=== Testo di lettura ===

Intendiamoci, neppure a me piacciono gli egoisti ma mi terrorizza il pensiero che vengano trasformati in delinquenti comuni e che la perdita di stima e considerazione sociale alla quale vanno (giustamente) incontro debba scatenare nuove guerre civili.
Eppure è quanto si sta verificando nei nostri anni con la condanna solenne degli stati che chiudono le frontiere ai “dannati della Terra”, in cerca non di benessere ma di sicurezza. Non ci si chiede se chi prende una decisione senz’altro crudele, sia autorizzato legalmente a prenderla ma si passa subito alla denuncia accorata, alla gogna mediatica, con aggettivi forti (“vomitevole”) che non solo squalificano moralmente un governo ma lo delegittimano agli occhi dell’opinione pubblica europea e internazionale, chiamata a “prendere provvedimenti” nelle sedi nazionali e sovranazionali adatte. Col risultato sicuro di una eticizzazione della politica e del diritto che servirà solo – come nei ricordati regimi totalitari e teocratici – a rimuovere i problemi reali, ad azzerare il confronto tra le diverse strategie sociali, a far ricadere sulle mele marce tutti i disagi e le difficoltà legati all’incontro di “culture” diverse, lontane e spesso conflittuali. Con gli scellerati, infatti, non si dialoga ma li si smaschera come agenti di Satana.
Nella corruzione del linguaggio, un ruolo decisivo svolge ormai l’accusa di razzismo. Nella sua accezione forte e classica, il termine rinvia alla superiorità dell’uomo bianco sulle altre razze e al dovere di difendersene, ricorrendo anche allo sterminio, alla schiavitù o, nel miglior dei casi, all’apartheid. Definire razzista l’avversario politico, quindi, significa non riconoscergli alcun diritto alla parola e alcuna dignità, farne l’erede dei costruttori dei campi di sterminio nazisti. A chi fa osservare che di razzisti così nel nostro paese non se ne trovano – tranne qualche Obelix leghista o qualche intellettuale postcomunista, come la scrittrice che definì Condoleeza Rice una “scimmietta nera ammaestrata” – si risponde storicisticamente che oggi i razzisti sono costretti ad “attenuare i toni” giacché, se parlassero come i lettori della “Difesa della Razza”, finirebbero a mal partito.

=== Righe di dati ===

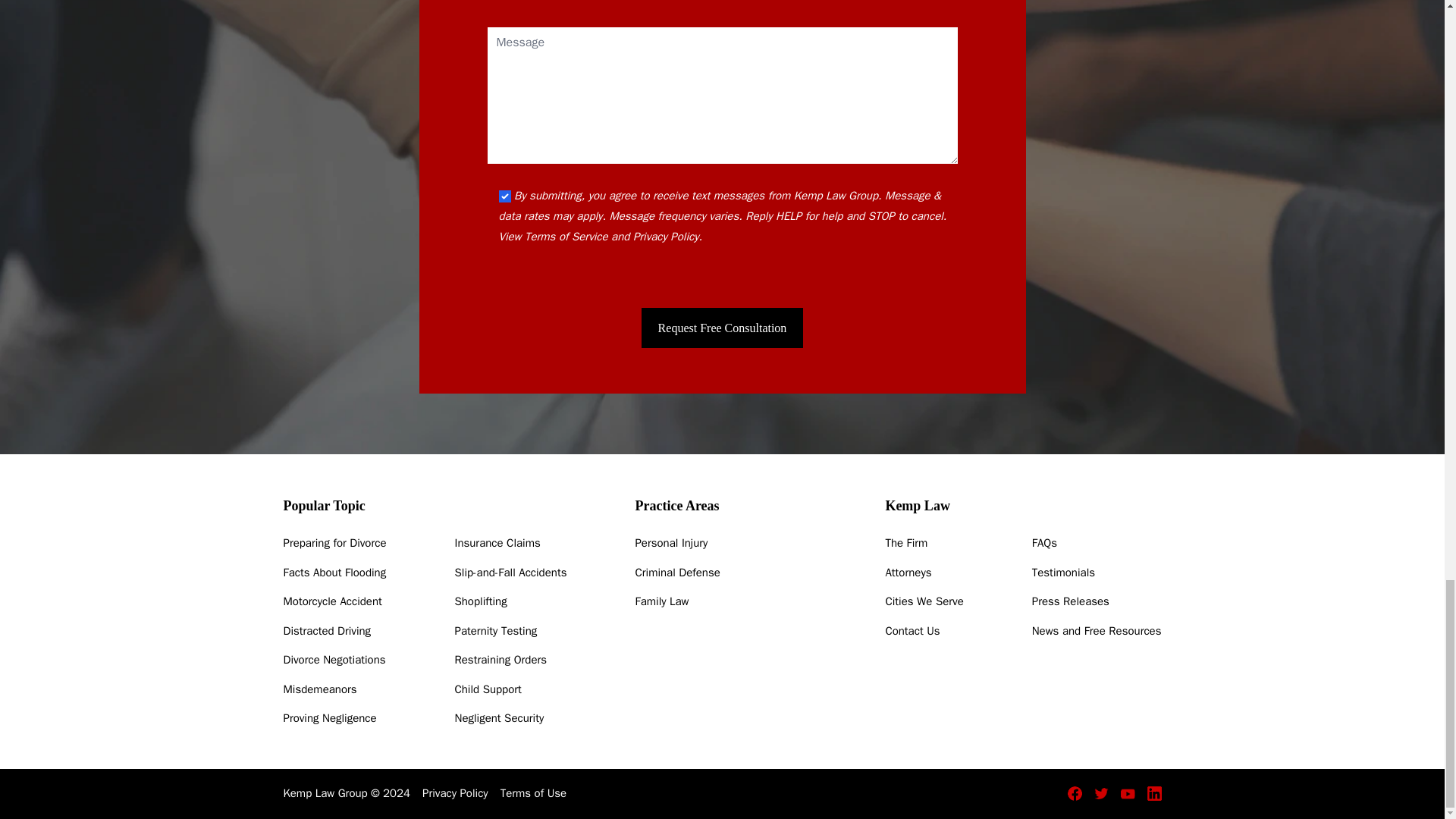
1 (505, 196)
Request Free Consultation (722, 327)
Given the description of an element on the screen output the (x, y) to click on. 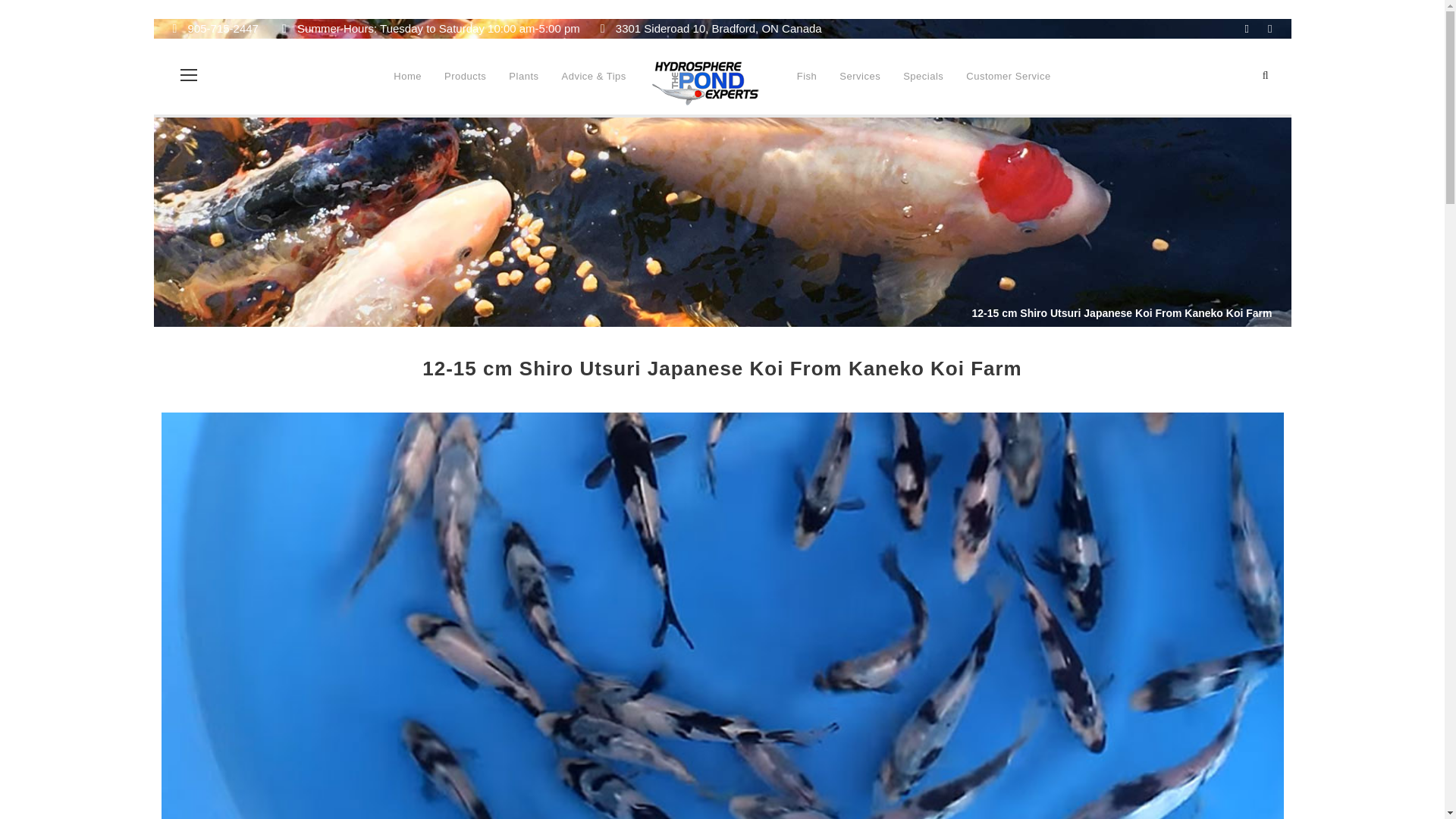
hydrosphere-the-pond-experts (705, 83)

===

> _Obiettivi_:
• A. Secondo il testo sulla corruzione del linguaggio politico, a che cosa rinvia il termine razzismo nella sua accezione forte e classica?
• B. Spiega perché, secondo il testo sulla corruzione del linguaggio politico, definire razzista l'avversario politico significa non riconoscergli alcun diritto alla parola né alcuna dignità.
• C. Prosegui il testo sulla corruzione del linguaggio politico a partire dal punto in cui si interrompe.
Le righe di dati non hanno alcun legame con il testo sulla corruzione del linguaggio politico.

> _Risposte ai compiti_:
• A. Rinvia alla superiorità dell'uomo bianco sulle altre razze e al dovere di difendersene, ricorrendo anche allo sterminio, alla schiavitù o, nel migliore dei casi, all'apartheid.

• B. Nella sua accezione forte e classica, il termine indica la superiorità dell'uomo bianco e il dovere di difendersi dalle altre razze anche con lo sterminio, la schiavitù o l'apartheid. Chiamare razzista un avversario equivale quindi a farne l'erede dei costruttori dei campi di sterminio nazisti.

• C.
In realtà, al fondo di tutto questo c’è una vasta operazione -soprattutto culturale- intesa a trasformare gli avversari in nemici. Chi non è con me, è contro di me. I campi sportivi in cui due squadre avversarie giocano la loro pacifica partita per stabilire chi debba governare si trasformano in trincee che vedono due eserciti nemici affrontarsi “l’un contro l’altro armati”. Sarà anche vero, come si legge sul Il Foglio di venerdì scorso, che «il discrimine fondamentale della politica italiana (…) oggi corre tra europeisti e sovranisti, pro o contro la strategia dell’integrazione continentale; e destra e sinistra su ciascuno dei due versanti di questo spartiacque, costituiscono solo due declinazioni di questa scelta fondamentale», ma se si presenta tale alternativa come la lotta tra Dio e il Diavolo, siamo al tramonto della politica ovvero alla fine della competizione civile che, in una democrazia reale, è sempre tra due (o più) progetti politici alternativi che riflettono valori e interessi diversi e rispettabili… e paure non tutte prive di fondamento, come ci ha insegnato Luca Ricolfi.
Personalmente sono più dalla parte degli europeisti che dei “sovranisti” ma perché dovrei ignorare quei pochi (o tanti) punti di forza che hanno portato i “barbari” a «svuotare la politica» e a dissanguare elettoralmente i vecchi partiti? Sono propenso a credere che non saranno i gialloverdi ad alleviare i disagi delle vittime della globalizzazione e condivido senz’altro i dubbi sugli “avvocati del popolo”. Non mi si dica, però, che gli elettori italiani sono stati raggirati da una masnada di falsi guaritori: i guaritori saranno pure falsi ma non sono stati loro gli untori che hanno diffuso la peste dell’antipolitica nel nostro paese: ad essa ha provveduto generosamente chi ci ha governato finora.